Technology · Search & synthesis
§ Hybrid search
A question is answered only as well as the law it surfaces. Keyword search alone misses the opinion that says the same thing in different words; pure semantic search drifts off the exact term of art that controls. So we run both at once and fuse them. Your query is embedded once and sent down two paths in parallel — a full-text index over the literal language and a vector index over meaning — and the two rankings are merged by Reciprocal Rank Fusion, which rewards the authorities that both methods agree are on point.
Opinions and statutes are searched together off that single embedding, and the query is written to be index-friendly — ranking happens inside the database's own indexes rather than by scanning every row — so a search over the whole corpus returns in well under a second. Controlling statutes are then surfaced above the opinions that construe them, mirroring the hierarchy of authority: you start from the binding rule, not a stray case that may since have been superseded.
§ The doctrine layer
Retrieval hands the models only what the search actually found — never their training memory — and asks two distinct things. First, for each opinion returned, a fast pass distills the court's rule to a single sentence, so a results list reads as holdings rather than ranked snippets. Then a second, more capable pass synthesizes the doctrine: a plain-language statement of the governing rule, assembled only from the statutes and opinions in front of it and led by the controlling statute, because a code section binds where an older case may merely persuade.

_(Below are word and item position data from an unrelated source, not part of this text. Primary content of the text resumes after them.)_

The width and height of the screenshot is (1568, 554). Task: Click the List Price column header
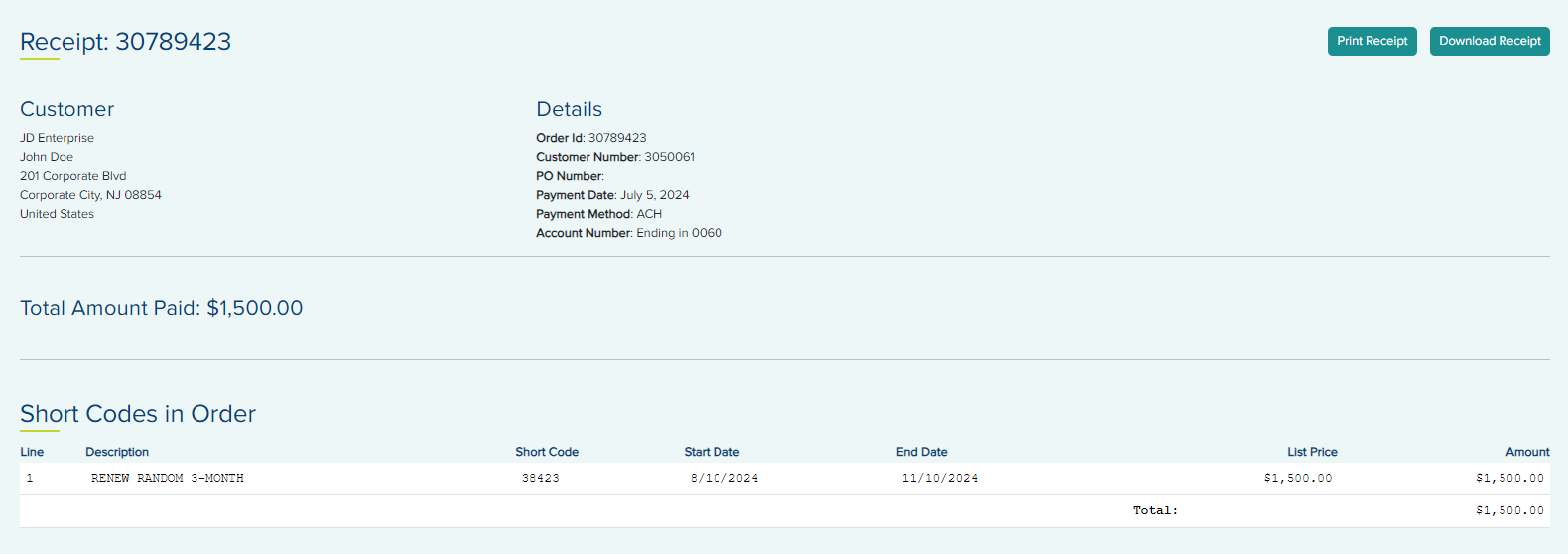click(1312, 452)
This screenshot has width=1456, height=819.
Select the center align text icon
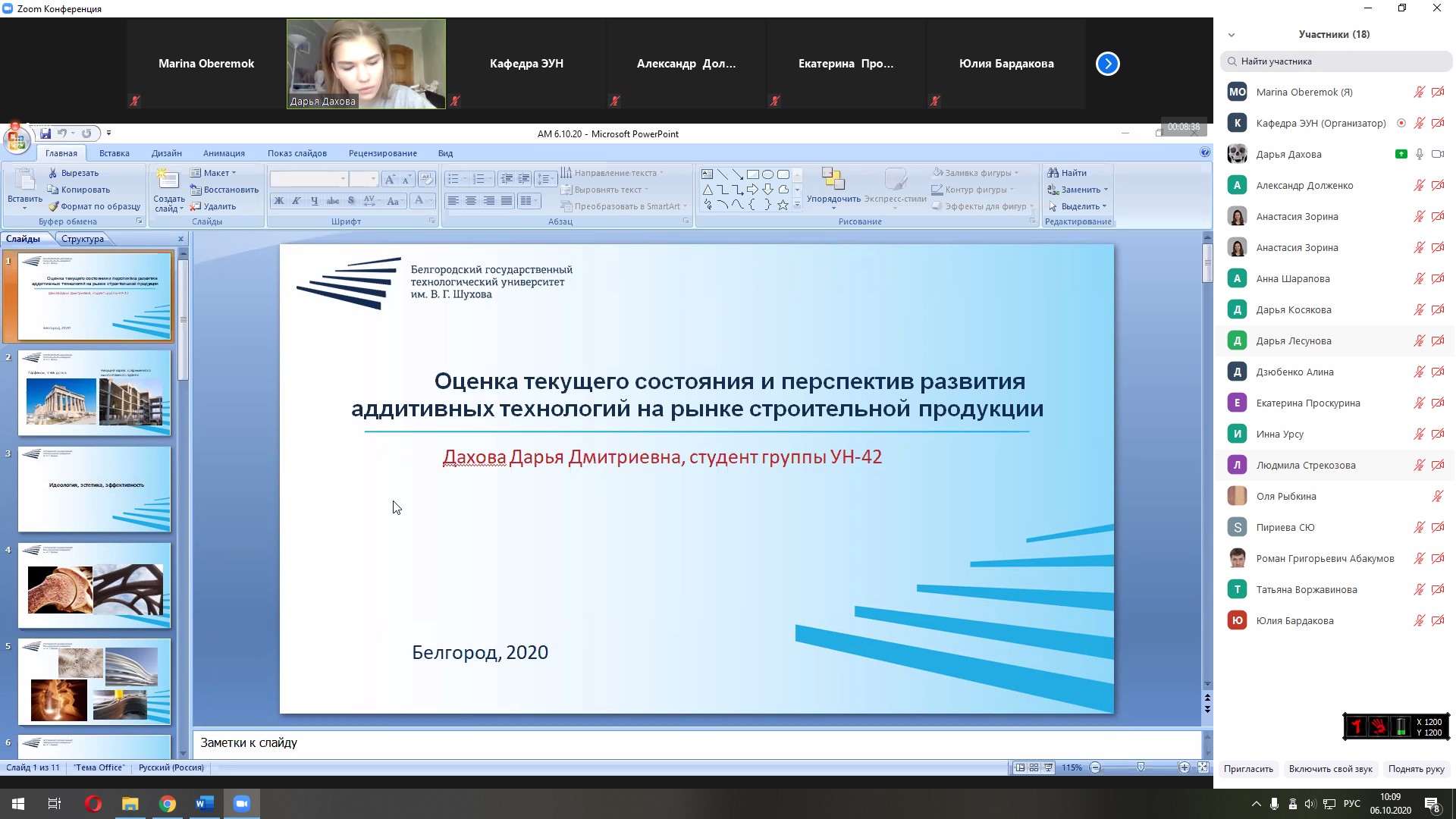[x=471, y=201]
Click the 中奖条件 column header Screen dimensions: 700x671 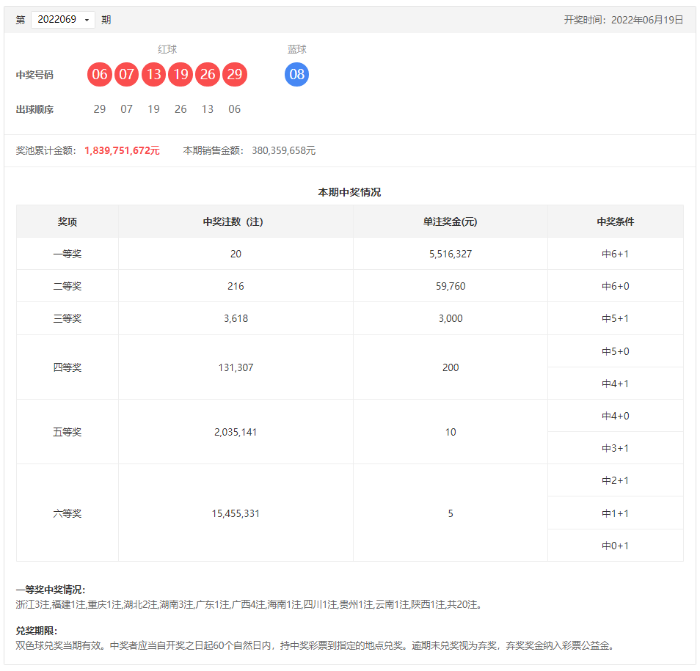tap(615, 222)
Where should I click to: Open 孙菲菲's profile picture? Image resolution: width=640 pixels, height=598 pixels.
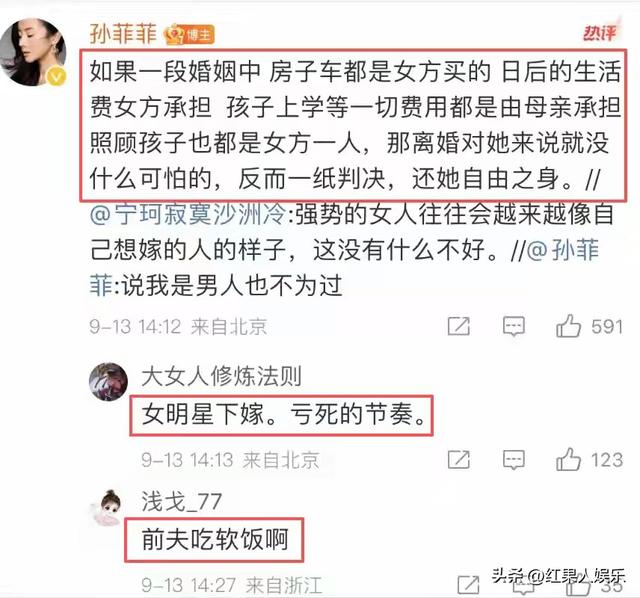33,52
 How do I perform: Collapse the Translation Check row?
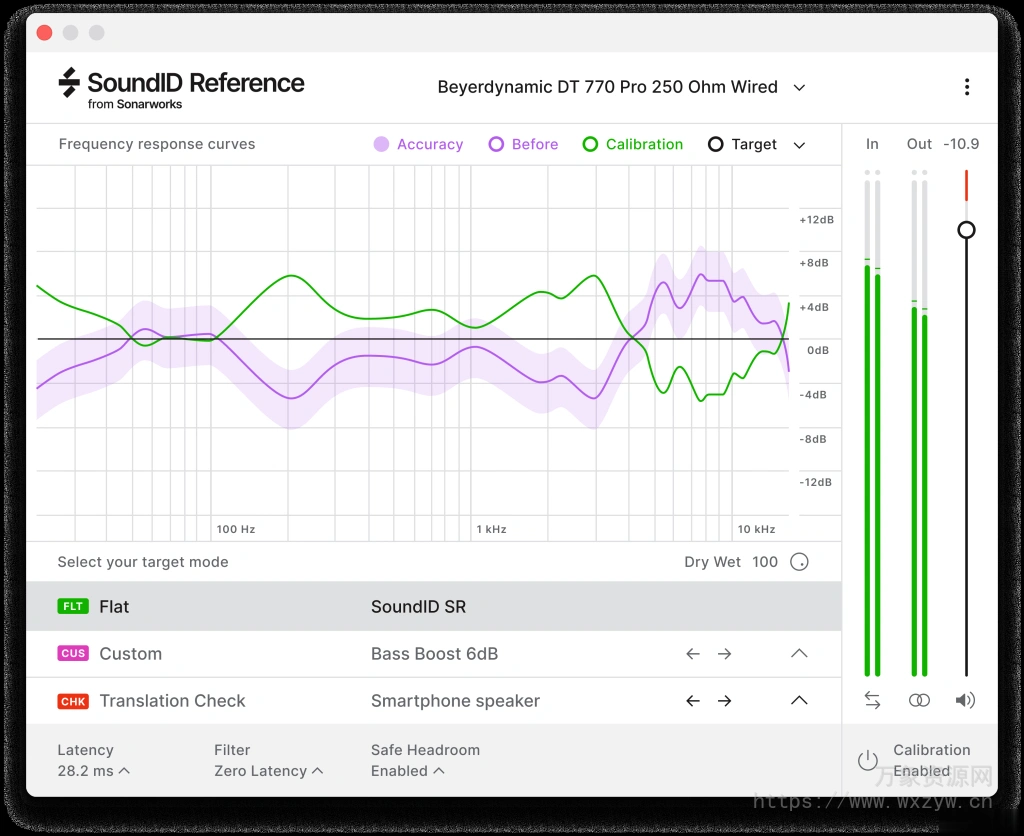pos(799,701)
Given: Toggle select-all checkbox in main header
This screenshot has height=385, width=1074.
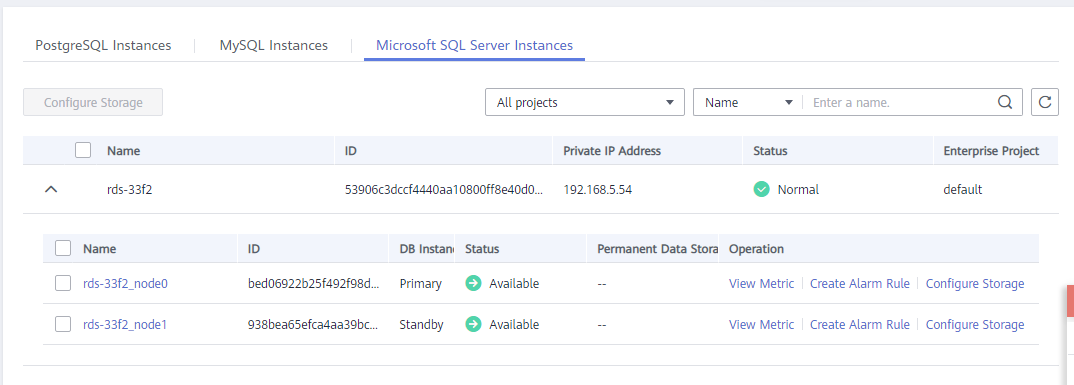Looking at the screenshot, I should click(x=83, y=150).
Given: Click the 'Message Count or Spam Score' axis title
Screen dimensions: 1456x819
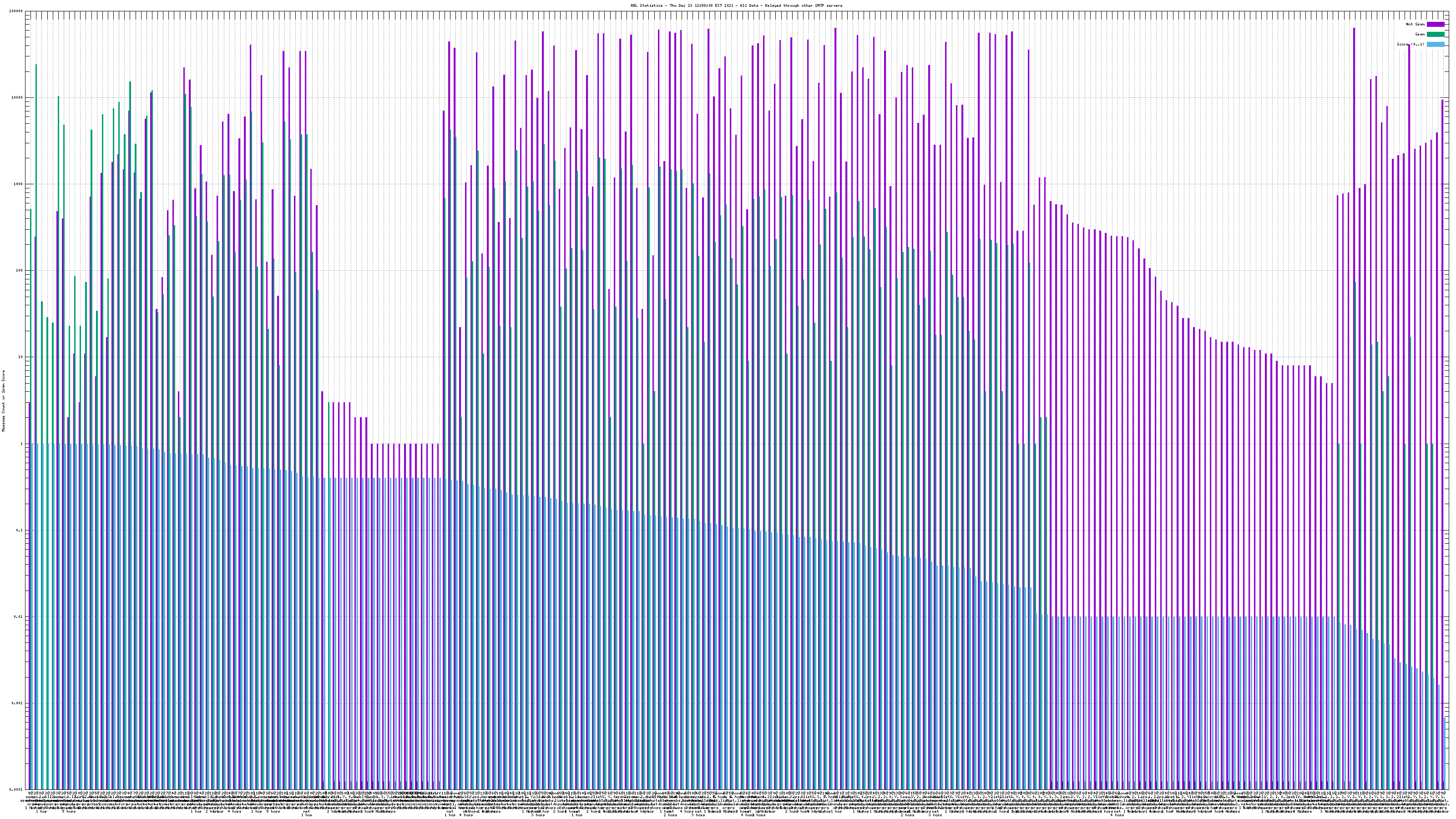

The answer streams in as it is written, one clause at a time, each clause already carrying its citations — shown as pending until the firewall settles every badge (covered in full on the next page). Because the same question over the same sources should produce the same answer, each synthesis is cached against an exact-source key: a repeat question returns the settled, already-checked answer instantly, with no model call at all.
§ Currency & supersession
Even a real, on-point opinion can quietly go stale: the Legislature amends the statute it construed, and the case now interprets text that no longer governs. We surface that automatically. The amendment history embedded in each code section's source note is parsed into a year, and when a controlling statute was amended after a cited opinion was decided, that opinion is badged as possibly predating the current text.
⚠ may predate 2014 amendmentA date comparison — not a model judgment.
The check is deliberately deterministic — a date comparison, not a model judgment — so it cannot itself hallucinate. The model reads the law; arithmetic decides whether it is current. The same signal renders as “current through {year}” on the statute itself, so you can see at a glance how recently the governing text was touched.